To avoid The Knowledge requires running from it. You can't get farther away than the inland Pacific Northwest, far away from all the pro outposts. It's a state of blue fields and fake underdogs and the Collegiate Version. This is a place to find safety for a while.

To break through to Wednesday is an accomplishment, to be sure; but a new challenge awaits. The Knowledge is no longer front page news, but the weekly magazines are out now -- Sports Illustrated, USA Today Sports Weekly. They will offer their readers big-picture feature stories about what it all means, flashy collectible color covers, and over-the-top lionization of the winning team and quarterback.

But driving down a chalkboard road through a quilt of hills and mountains, I know I'm in a place where none of that matters. Out here in the old stagecoach towns of eastern Washington State, ringed by ag stores and small farms, subsistence off the land is far more interesting. It's an hour's drive to the nearest Wal-Mart if you want that sort of thing.

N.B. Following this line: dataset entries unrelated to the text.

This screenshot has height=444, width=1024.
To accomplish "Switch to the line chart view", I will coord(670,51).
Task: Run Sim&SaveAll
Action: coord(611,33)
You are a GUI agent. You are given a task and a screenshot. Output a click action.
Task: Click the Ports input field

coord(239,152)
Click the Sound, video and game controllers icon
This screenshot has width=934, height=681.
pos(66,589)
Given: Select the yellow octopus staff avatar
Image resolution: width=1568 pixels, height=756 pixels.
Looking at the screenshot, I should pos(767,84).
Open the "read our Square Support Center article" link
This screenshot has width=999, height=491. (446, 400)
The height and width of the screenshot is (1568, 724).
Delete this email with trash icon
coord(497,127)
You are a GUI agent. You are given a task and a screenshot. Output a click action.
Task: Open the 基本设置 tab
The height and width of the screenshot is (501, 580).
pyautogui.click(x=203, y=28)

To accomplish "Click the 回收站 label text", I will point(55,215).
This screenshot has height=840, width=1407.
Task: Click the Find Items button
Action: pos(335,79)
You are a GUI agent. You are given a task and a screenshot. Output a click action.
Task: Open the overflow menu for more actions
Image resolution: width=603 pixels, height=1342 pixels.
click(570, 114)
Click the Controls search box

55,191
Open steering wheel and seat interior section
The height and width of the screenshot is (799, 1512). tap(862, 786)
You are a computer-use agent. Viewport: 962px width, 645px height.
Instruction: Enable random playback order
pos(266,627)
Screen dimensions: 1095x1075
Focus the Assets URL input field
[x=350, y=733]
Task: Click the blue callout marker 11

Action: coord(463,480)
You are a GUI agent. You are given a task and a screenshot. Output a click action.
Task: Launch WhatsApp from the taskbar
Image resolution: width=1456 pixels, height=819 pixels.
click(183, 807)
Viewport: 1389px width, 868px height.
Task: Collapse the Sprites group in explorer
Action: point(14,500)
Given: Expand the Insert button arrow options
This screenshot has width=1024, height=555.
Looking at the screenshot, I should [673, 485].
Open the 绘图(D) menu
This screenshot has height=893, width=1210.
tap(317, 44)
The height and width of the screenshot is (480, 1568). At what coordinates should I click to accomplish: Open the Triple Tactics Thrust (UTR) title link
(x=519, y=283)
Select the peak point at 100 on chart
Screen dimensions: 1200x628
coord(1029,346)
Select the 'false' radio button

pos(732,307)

I'm headed to the University of Idaho in Moscow, one of the twin college towns that straddles the state border. Moscow is a place where half the residents are students, and all the signs are in Helvetica. Moscow reminds me much more of where I went to school -- Eugene, Oregon -- than any Napoleon Dynamite kind of town. It's not really Idaho, it's Northwest through and through... right down to the Les Schwab tire stores.

I have a game tonight at Idaho. Because of the trail of hints that I've left, I figure that anybody trying to figure that out already has.



I order a "last meal" of veggie tacos and horchata at San Miguel's restaurant in downtown Moscow, and prepare for my ultimate fate.



But the people at Idaho are very polite about it. I'm seated on press row next to Travis Mason-Bushman of Vandal Nation, and he's running a live chat during the game. I'm tweeting through the web interface, my browser window at the very bottom of the screen to cut off the incoming, endless stream of real-time information.

"People were typing, 'tell him, tell him,'" Travis says after Idaho's furious yet failed attempt to complete a comeback against their southerly WAC rivals from Nevada. "I just couldn't bring myself to do it."

Afterwards, Travis and I have a coffee in a late-night shop in downtown Moscow, where they're playing all of the post-OK Computer Radiohead albums on shuffle, very loudly.

"They're not even talking about it on TV anymore," he explains over the din at 2 a.m. Pacific time. "They're on to spring training, pitchers and catchers reporting. They're even talking about the NFL Draft. In the 24-hour news cycle, the Super Bowl is yesterday's news. Everybody's moved on, it's crazy how disposable everything is."

---


Thursday



Seventy-seven hours and counting. I have another game tonight. It should be obvious where it is, what it is, and why. If my streak survives that, I still have to face my public eventually. There's a Chat Block every Friday at 2 p.m. Eastern (11 a.m. Pacific), and I can't expect everybody to be as yielding and gracious as the nice people at Idaho. Every game ends, and each performance is defined by its outer boundaries.

It'll be good to get back to the real world, I guess. I wonder what people have been putting in my e-mail and text box and The Form™, what's been posted on Twitter or the Bally Club. I'm sure some people have opinions about The Robot, and I'm sure I'll soon find out what they are.

I've been told that my game is stupid, ridiculous and pointless. But isn't that the very definition of a game? Isn't that why we play? To leave the mundane world of unmeasured progress behind for a while, to enter an arena with a scoreboard and a time clock, where every move matters... to compete against minutes and hours, an opponent, oneself? The true madness is not to play at all.

"Last Man" is over at 4 days, 2 hours, 49 minutes. The news was delivered Thursday night by West Coast Conference commissioner Jamie Zaninovich at the Saint Mary's-Gonzaga game.